__Task prompt__: Return each line exactly, from the one that has "Click the user profile icon" through the end of the entries, both ends included. Pictures do not belong.

Dataset excerpts
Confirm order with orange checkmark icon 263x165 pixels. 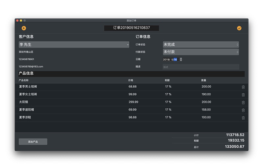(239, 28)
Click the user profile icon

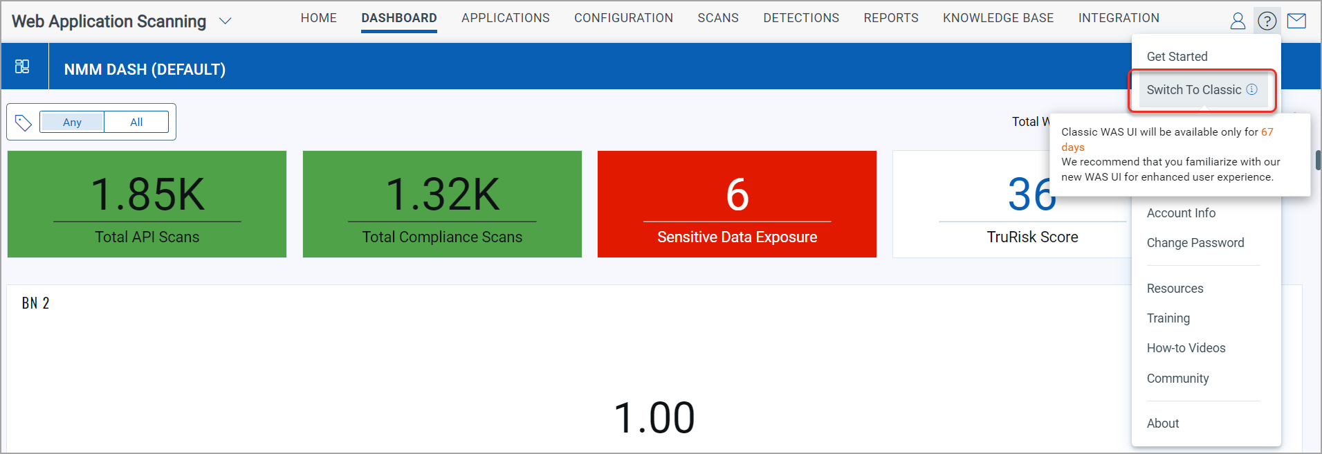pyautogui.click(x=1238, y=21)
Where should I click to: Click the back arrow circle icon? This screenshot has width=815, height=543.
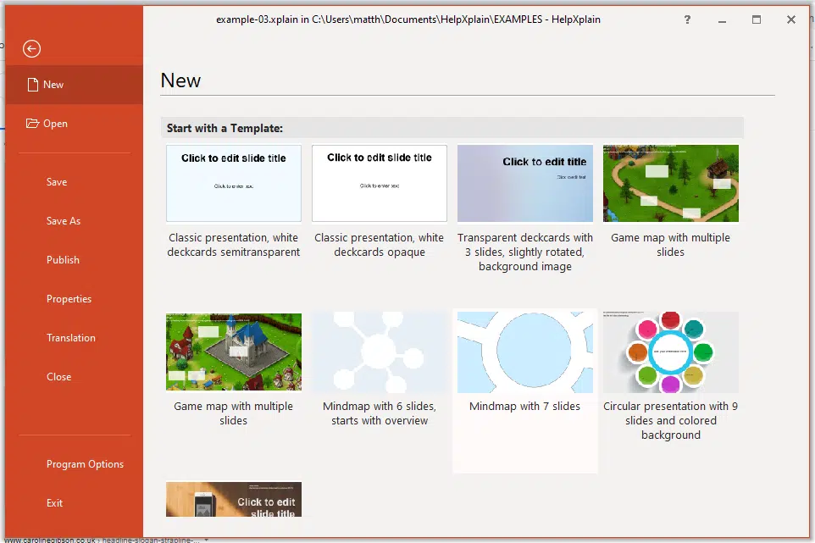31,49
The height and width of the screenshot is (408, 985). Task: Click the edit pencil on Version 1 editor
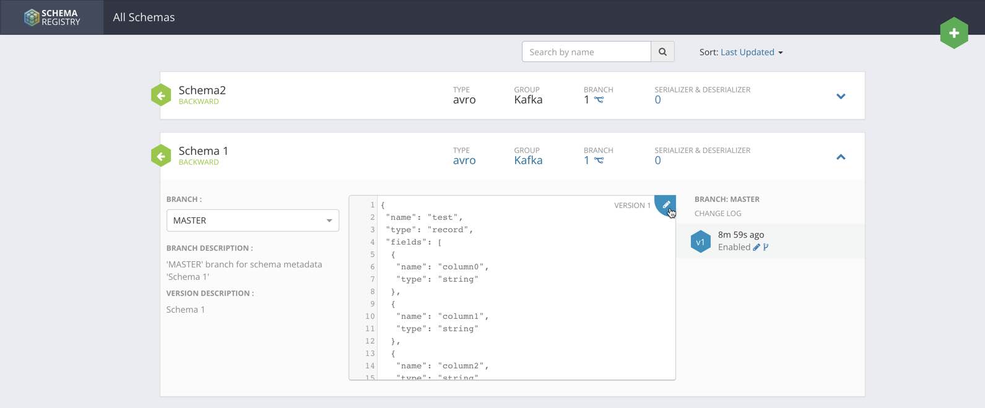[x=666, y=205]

__Written answer__:
Click the user profile icon

pyautogui.click(x=1238, y=21)
Where should I click to: Click the back arrow circle icon? This screenshot has width=815, height=543.
31,49
The height and width of the screenshot is (408, 985). Task: Click the edit pencil on Version 1 editor
[x=666, y=205]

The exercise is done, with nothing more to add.